結果,這位不識趣的劍士唐突地打斷了我隨樂起舞的思緒。
“九鬿!你干嘛啊!”
也不顧周圍的人,我氣呼呼地剁腳。
“小洛綾,啊不,小祖宗啊,我又做錯什么了?明明是你讓我帶你過來的,你自己再看看,一路上你都訓我多少次了?”劍士苦笑。
額……好像真是這樣誒。
我忽然不知道該如何反駁,又不好意思說自己只是想聽會音樂,只好鬧別扭似的別過臉去。
怎么感覺……我的行為越來越像一個小女孩?
………哼,還不是都怪這家伙經常惹人生氣?
我戀戀不舍地回頭撇了一眼,然后繼續跟在劍士的身后。
一路向西,走過了繁華的商業街,又從銅柱的下方通過,在太陽即將落山之際,我們終于走出了鳴沙關,我坐在蜚雀的背上,看到身后漸漸遠去的城臺樓宇,安心地舒了一口氣。

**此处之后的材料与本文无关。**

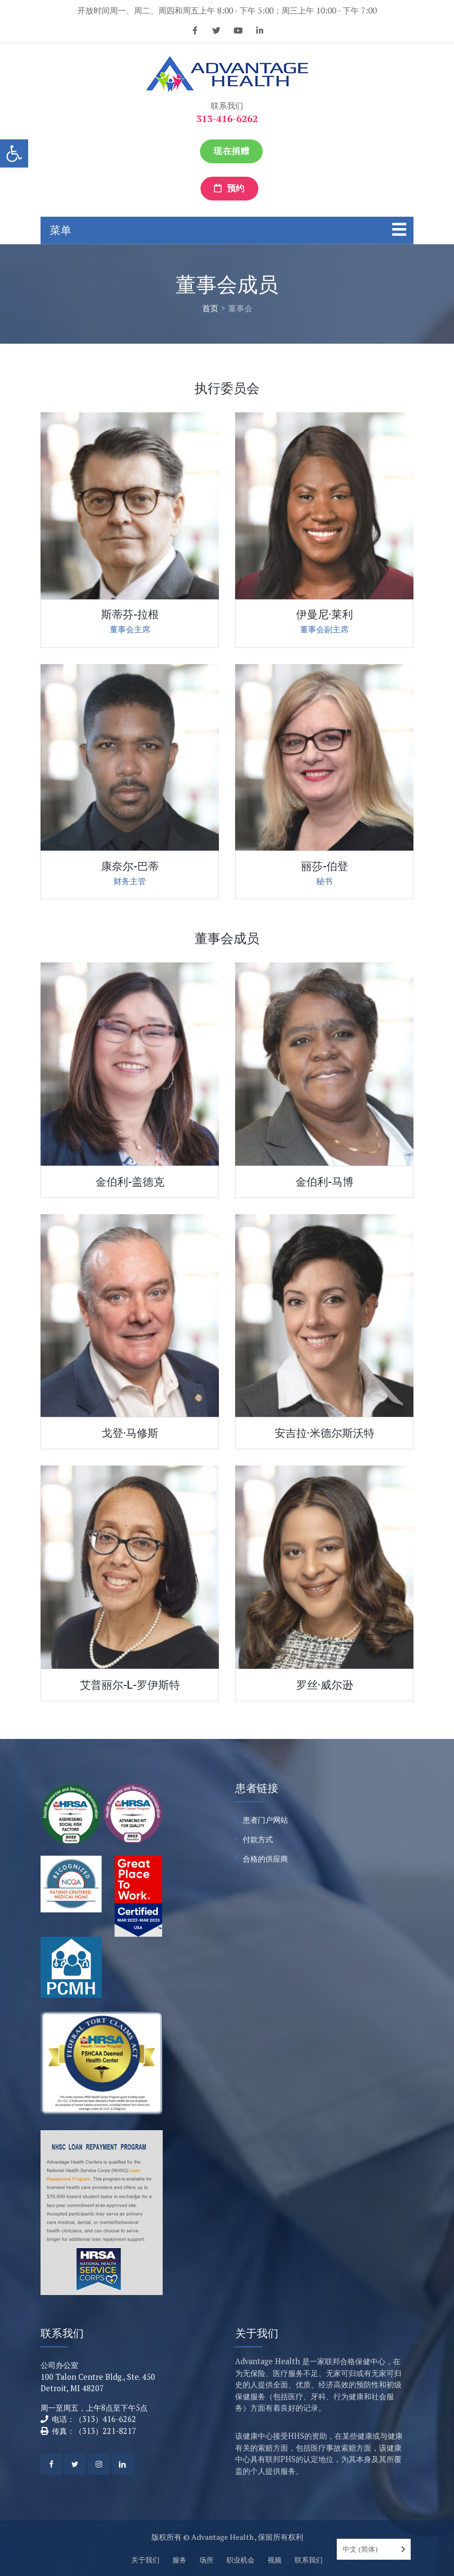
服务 (179, 2560)
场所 (206, 2560)
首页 (210, 308)
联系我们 (309, 2560)
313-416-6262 (227, 118)
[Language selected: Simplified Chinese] (374, 2549)
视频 (275, 2560)
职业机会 (240, 2560)
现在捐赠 (231, 151)
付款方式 (258, 1839)
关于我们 (145, 2560)
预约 (229, 188)
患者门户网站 (265, 1820)
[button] (14, 153)
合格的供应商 (265, 1859)
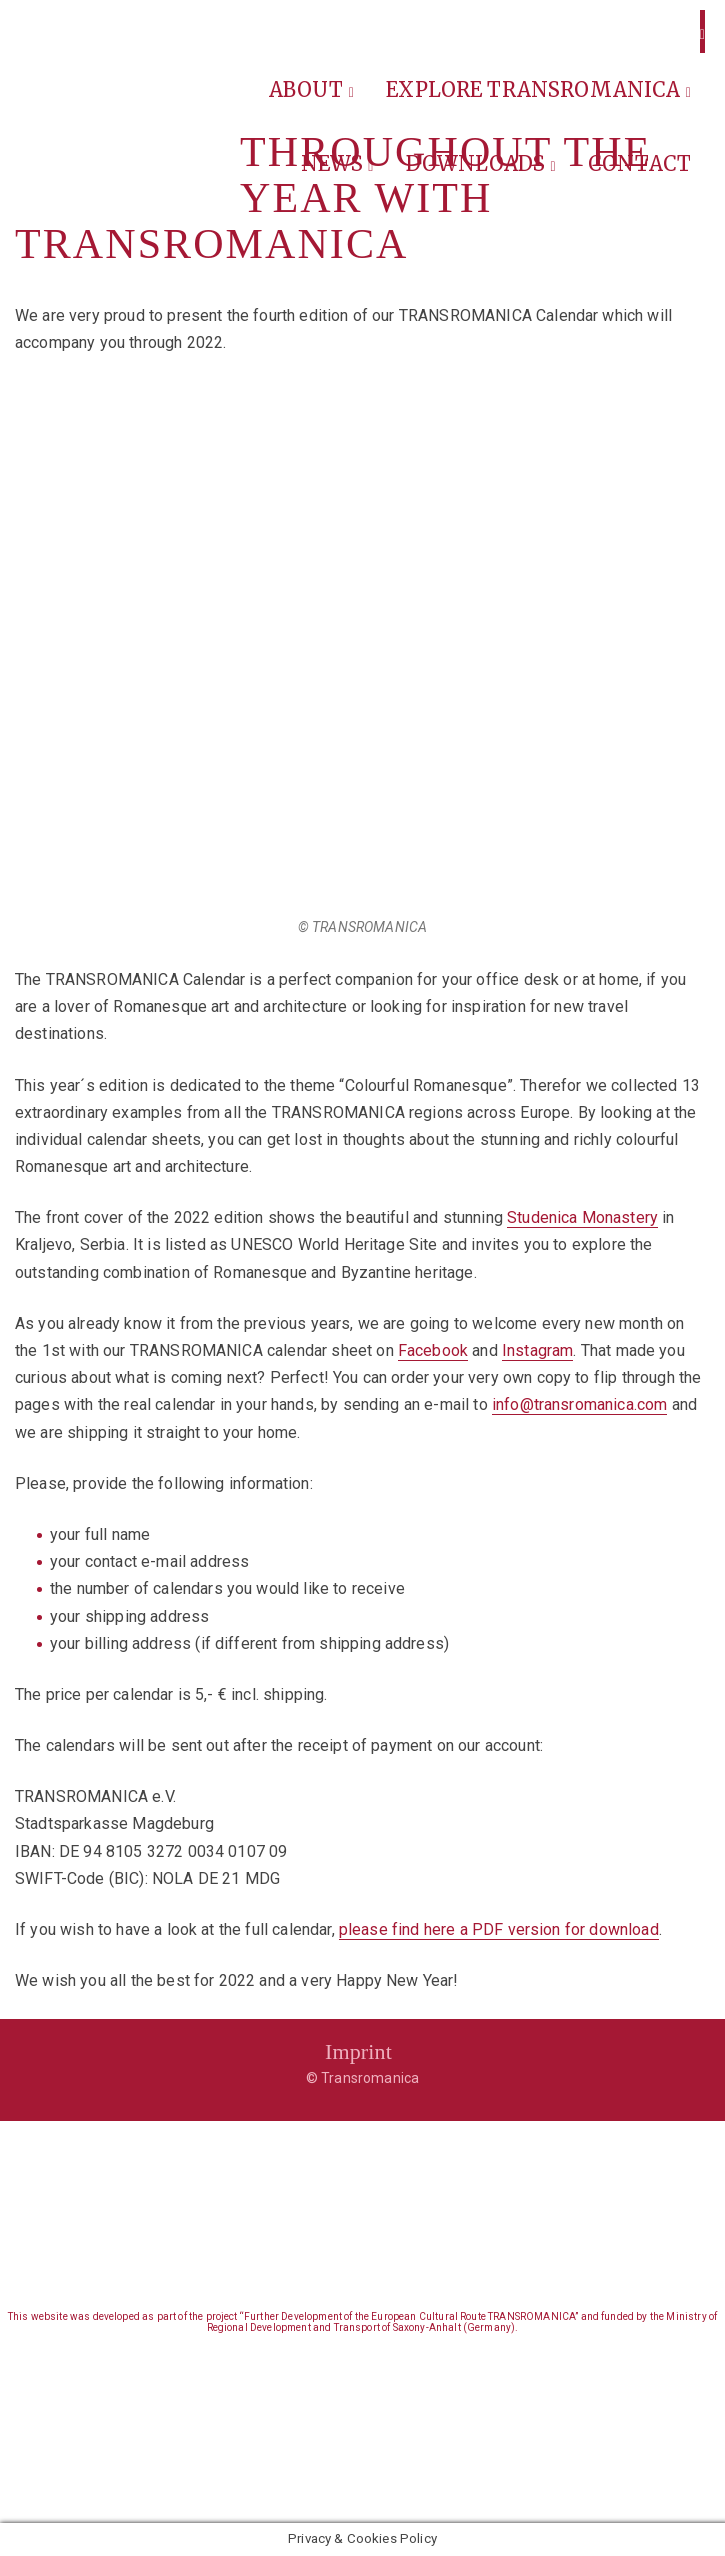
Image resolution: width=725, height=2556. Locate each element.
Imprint (358, 2051)
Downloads (481, 163)
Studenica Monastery (582, 1217)
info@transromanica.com (580, 1404)
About (311, 89)
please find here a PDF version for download (499, 1929)
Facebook (433, 1350)
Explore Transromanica (538, 89)
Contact (639, 163)
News (337, 163)
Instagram (537, 1350)
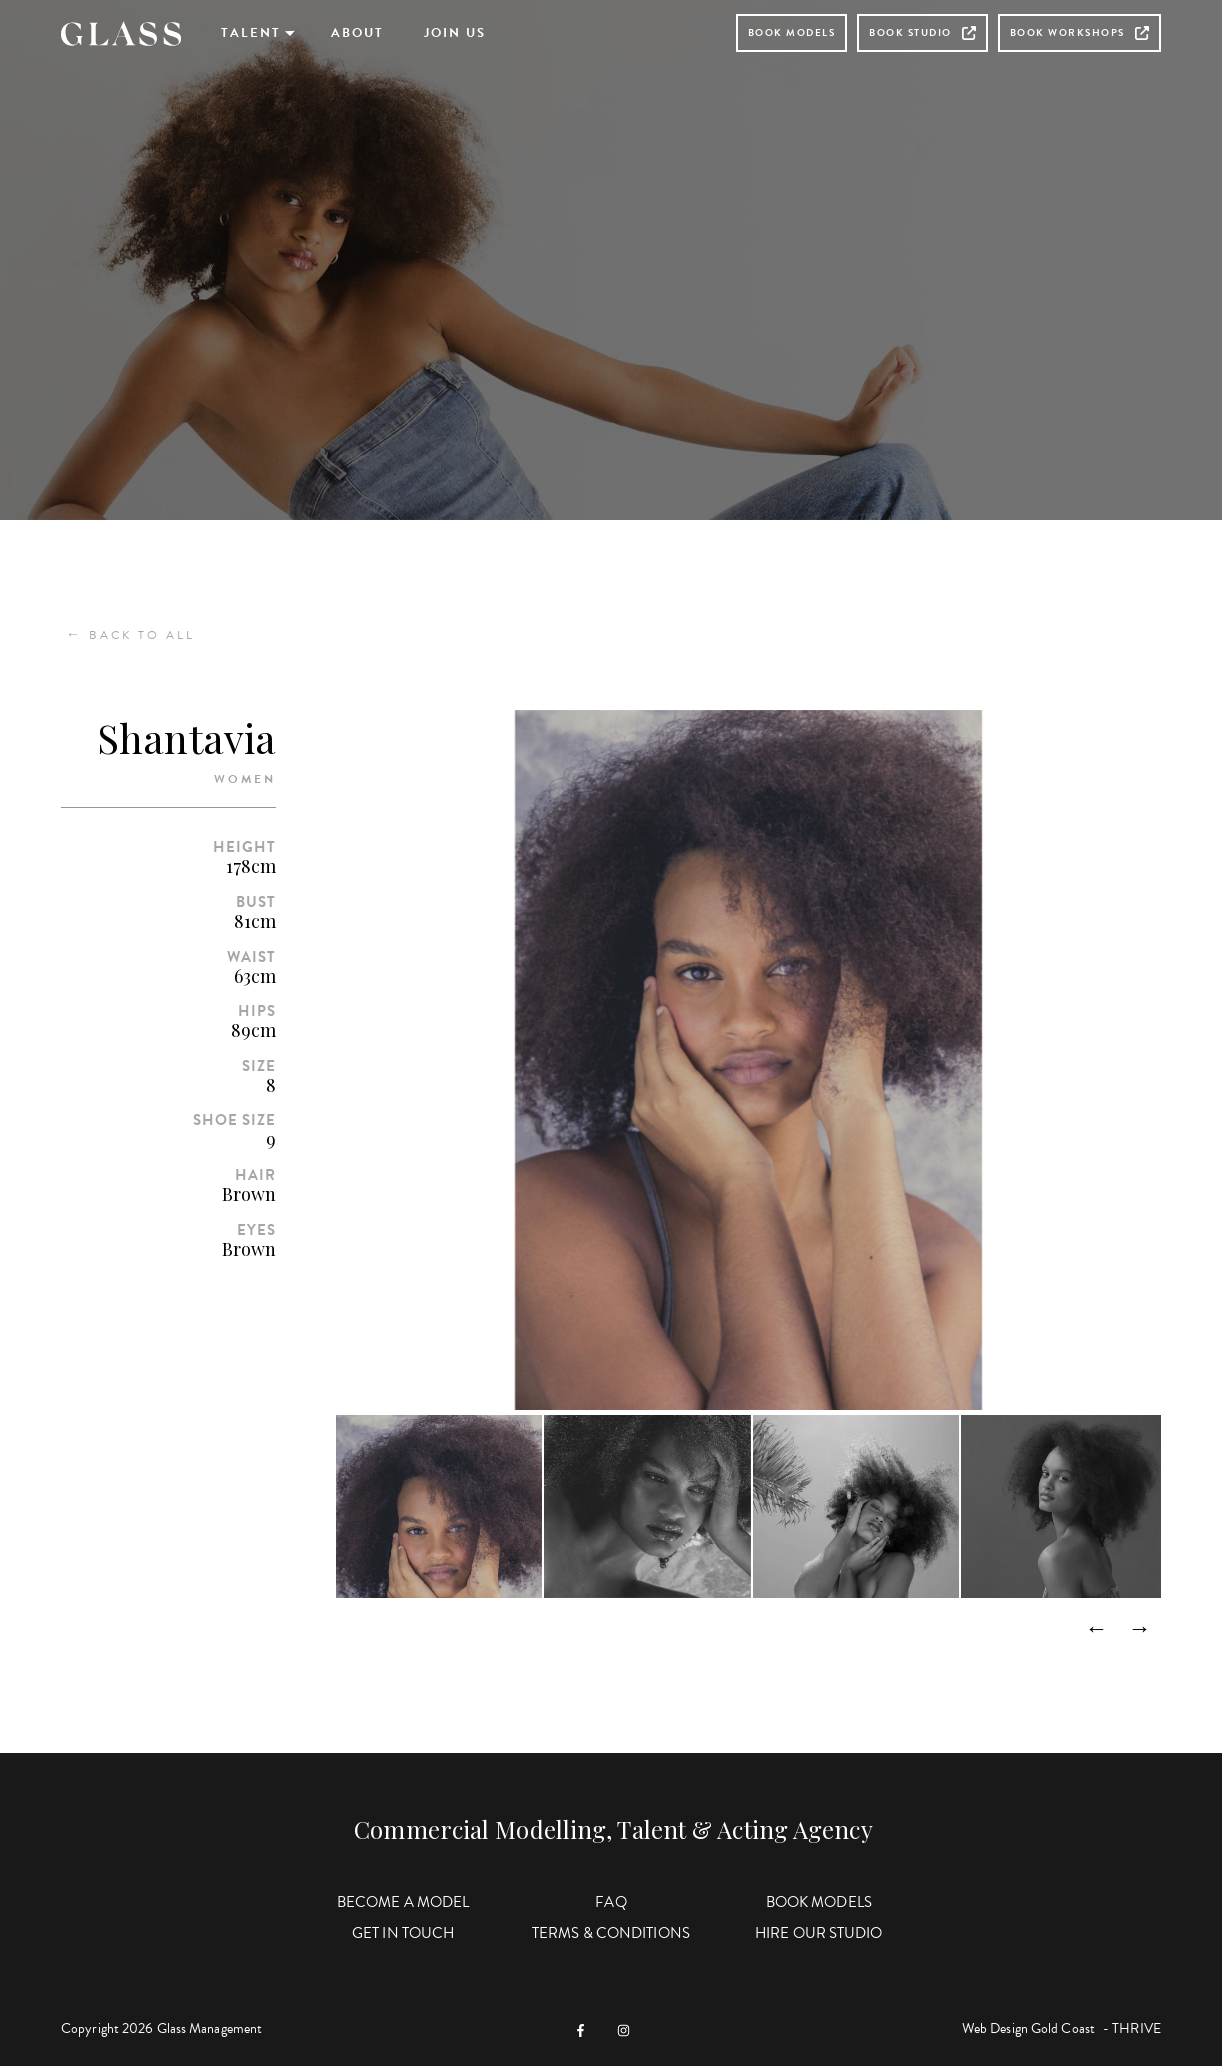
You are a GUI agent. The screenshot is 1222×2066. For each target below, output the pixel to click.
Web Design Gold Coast (1028, 2028)
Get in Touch (403, 1933)
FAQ (610, 1902)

又走了很久,太陽已經消失在大地的邊緣,升起了一輪銀盤般的月亮。
前面是一望無際的戈壁灘,與鳴沙關北邊的沙丘不同,這里地面上大多都是比較粗糙的黑色碎石,而我們的周圍,一座座支離破碎,還沒有完全風化的小土丘突兀地聳立在戈壁灘上,風帶著沙礫吹過,黃色的土丘上滿是歲月的痕跡,它們被風長年累月地侵蝕著,被雕琢成了千奇百怪的姿態,有的整整齊齊排為一列,如同即將遠航的艦隊,有的孤立沙中,像一直振翅欲飛的鵬鳥。清冷皎潔的月光灑在土丘上,四周顯得尤為靜謐,而我與一名西域劍士騎著一只異獸穿行期間,著實別有一番風味。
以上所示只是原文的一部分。